Barbara Flamand a réussi, avec ce roman, un récitodeur plein de saveur et d’alacrité. La critique sociale s’y inscrit en réflexions acides, d’un bon sens parfois renversant envers les idées reçues, et des variations de ton à vous couper le souffle…Le nonsense y côtoie le vaudeville, et en ces 150 pages, les problèmes essentiels de notre société, de notre monde  sont abordés, traités, maltraités, non point résolus, mais remis sur leurs pieds, raclés, lessivés, décapés. Pas de temps morts, le lecteur est lui aussi traité sans ménagements, et, jusqu’à la fin, le souffle ne fléchit pas.

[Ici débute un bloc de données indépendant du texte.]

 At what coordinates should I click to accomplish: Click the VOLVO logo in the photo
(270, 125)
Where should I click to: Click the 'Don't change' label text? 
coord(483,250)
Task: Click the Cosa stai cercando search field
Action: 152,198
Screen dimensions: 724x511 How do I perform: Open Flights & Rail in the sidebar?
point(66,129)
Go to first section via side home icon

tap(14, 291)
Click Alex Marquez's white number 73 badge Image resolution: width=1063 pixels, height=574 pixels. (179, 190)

Ainsi, à la page 15, un dialogue vaudevillesque, sans pitié pour les personnages. Sa spécialité: le piquant, le saugrenu, le sucré-salé, et aussitôt après, p.17, la pantomime. A la page 24, une ancienne dresseuse de phoques rencontre un président (spectacle-réalité?). Page 24, une ironie acerbe et sereine, qui purifie les atmosphères plutôt faisandées où se déroule son récit. Une héroïne pulpeuse qui fait une carrière dans la pub pour les produits bio. Algues amincissantes, modèles aux joues creuses…Quelle galerie! Et avec cela, des phrases courtes, incisives, faussement naïves, un ton qui rappelle un peu celui du Candide de Voltaire: l’air de ne pas y toucher.

Epinglons ainsi, p.37: On fait des présidents avec tout, même des philosophes. Page 40: On peut faire beaucoup de choses avec un philosophe et une maquilleuse. Page 67: le continent remplace la nation. Page 107: Si l’économie dispose, à quoi bon la philosophie?Tout est passé au crible, même nos querelles linguistiques. Et puis, l’absurde: Qui peut s’imaginer un rossignol chez un rhinologue? Et ce morceau de bravoure, les effets de la musique sur le président.

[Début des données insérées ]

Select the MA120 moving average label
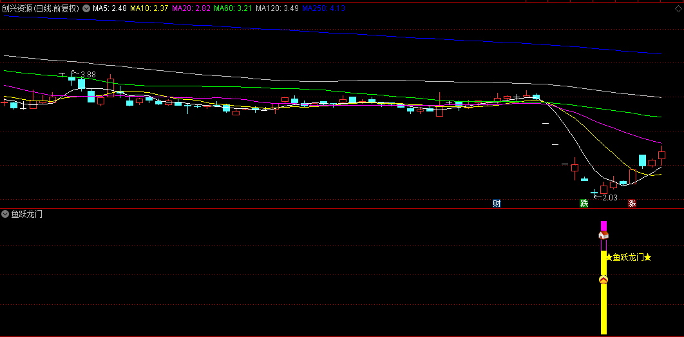The image size is (684, 337). tap(276, 8)
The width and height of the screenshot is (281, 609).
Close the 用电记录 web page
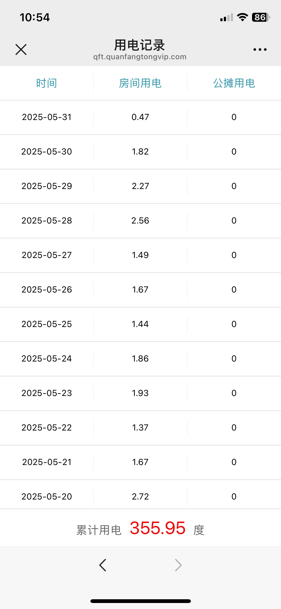pyautogui.click(x=21, y=50)
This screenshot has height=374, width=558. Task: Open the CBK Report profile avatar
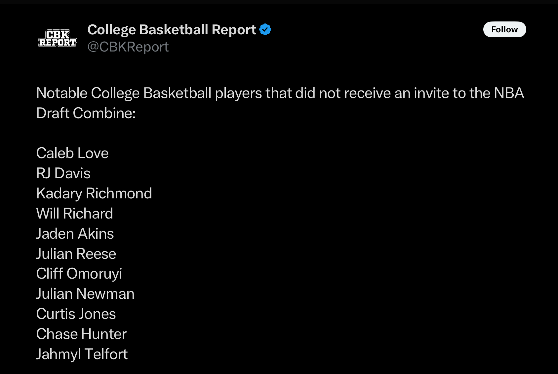click(x=58, y=38)

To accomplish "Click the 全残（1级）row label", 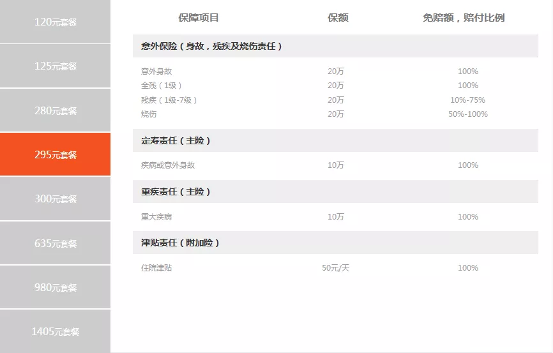I will click(162, 86).
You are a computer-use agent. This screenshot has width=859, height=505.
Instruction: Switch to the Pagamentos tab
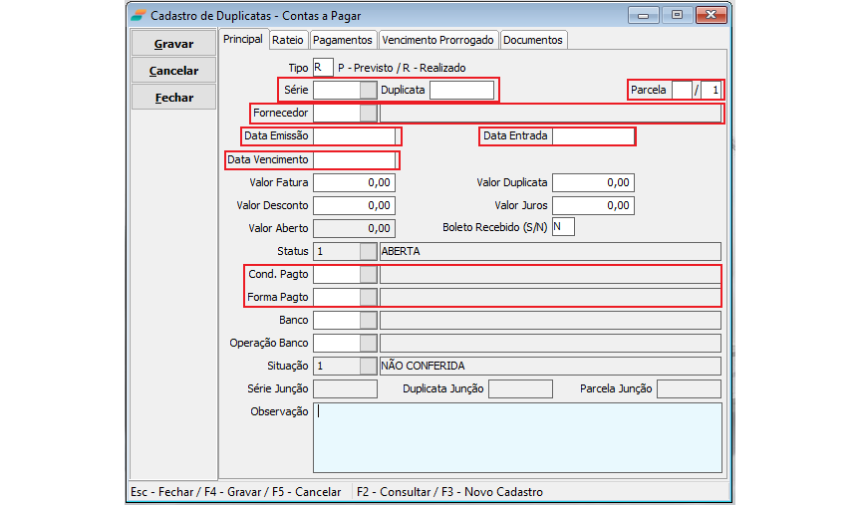342,40
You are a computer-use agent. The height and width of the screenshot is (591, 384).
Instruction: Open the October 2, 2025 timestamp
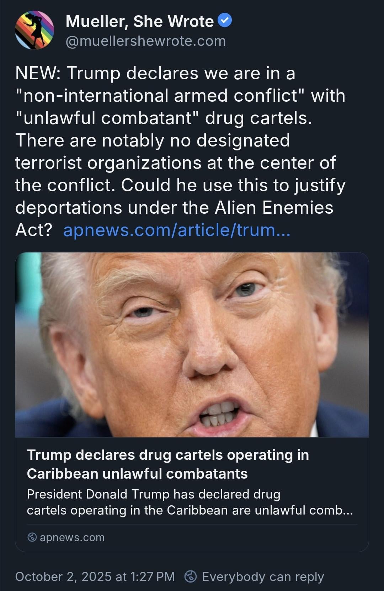coord(95,576)
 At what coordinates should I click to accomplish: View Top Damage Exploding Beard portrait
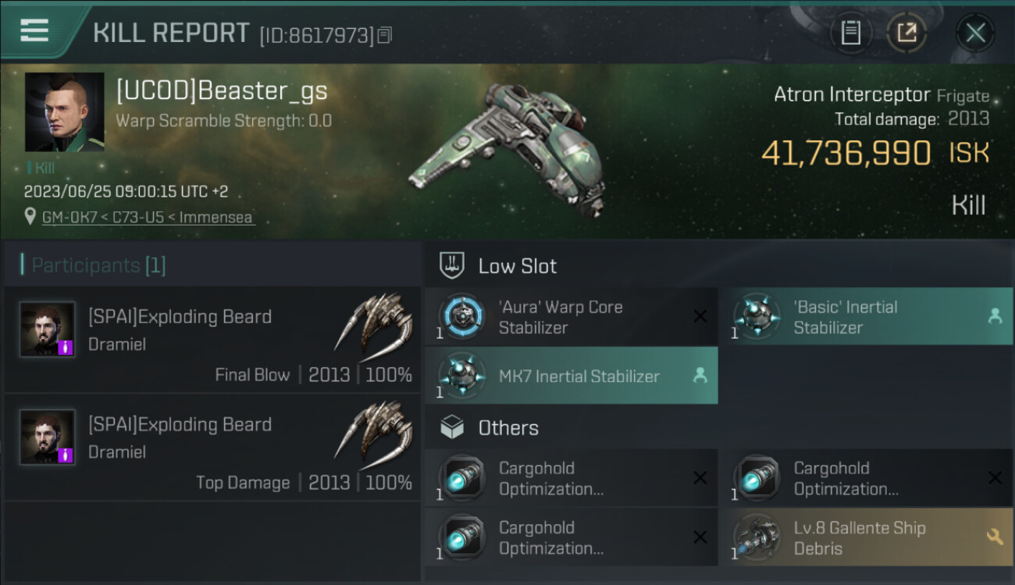48,437
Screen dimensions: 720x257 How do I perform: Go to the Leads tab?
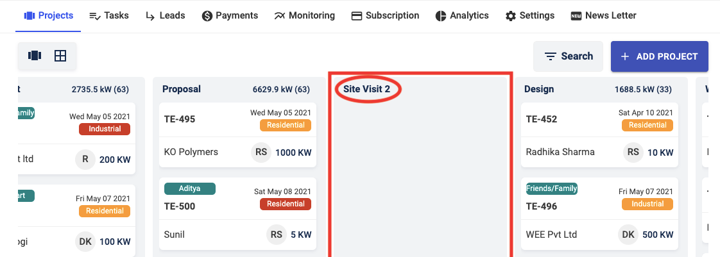tap(165, 15)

Les idées qu’elle défend, sans avoir l’air d’y toucher, concernent ce qu’il y a de plus grave dans nos sociétés. Nous ne cessons de nous présenter comme les mainteneurs du monde libre, mais en réalité, c’est l’économie, avec ses lois de fer,  qui dirige notre monde libre. Et il cache en ses bas quartiers les misères qu’il engendre. Tout est pour le mieux dans le meilleur des mondes, disait Leibniz. Et Candide démontre brillamment que ce meilleur des mondes n’est qu’une belle formule qui sert de paravent aux pires misères. Supprimer de la main d’œuvre, remplacer partout où c’est possible l’homme par la machine, même si cela crée un chômage galopant, même si cela détruit le tissu social de nos villages et de nos villes, cela s’inscrit dans la colonne « Bénéfices » de notre meilleur des mondes. De même, obliger les gens à changer de poste de travail tous les jours, engager à bas prix de la main d’œuvre étrangère, délocaliser les usines, pratiquer sans la moindre vergogne la sous-traitance dans les pays pauvres, tout cela aussi s’inscrit dans la colonne des gains. Les dégâts collatéraux ne sont pas pris en considération.

La terre a tremblé à Lisbonne au temps de Voltaire. Aujourd’hui, elle n’a pas fini de trembler. Oui, mais l’odeur? me direz-vous. L’odeur, elle est partout. Elle accompagne toute cette pourriture au milieu de laquelle nous vivons.     Le président le dit lui-même, p.147: Le monde n’est pas que vulgaire, il est puant et ce que je sens, c’est cette puanteur. Cette odeur, c’est le reflet de ses pensées, de certains de ses projets. Il la transporte partout avec lui, et elle finit par empoisonner la terre.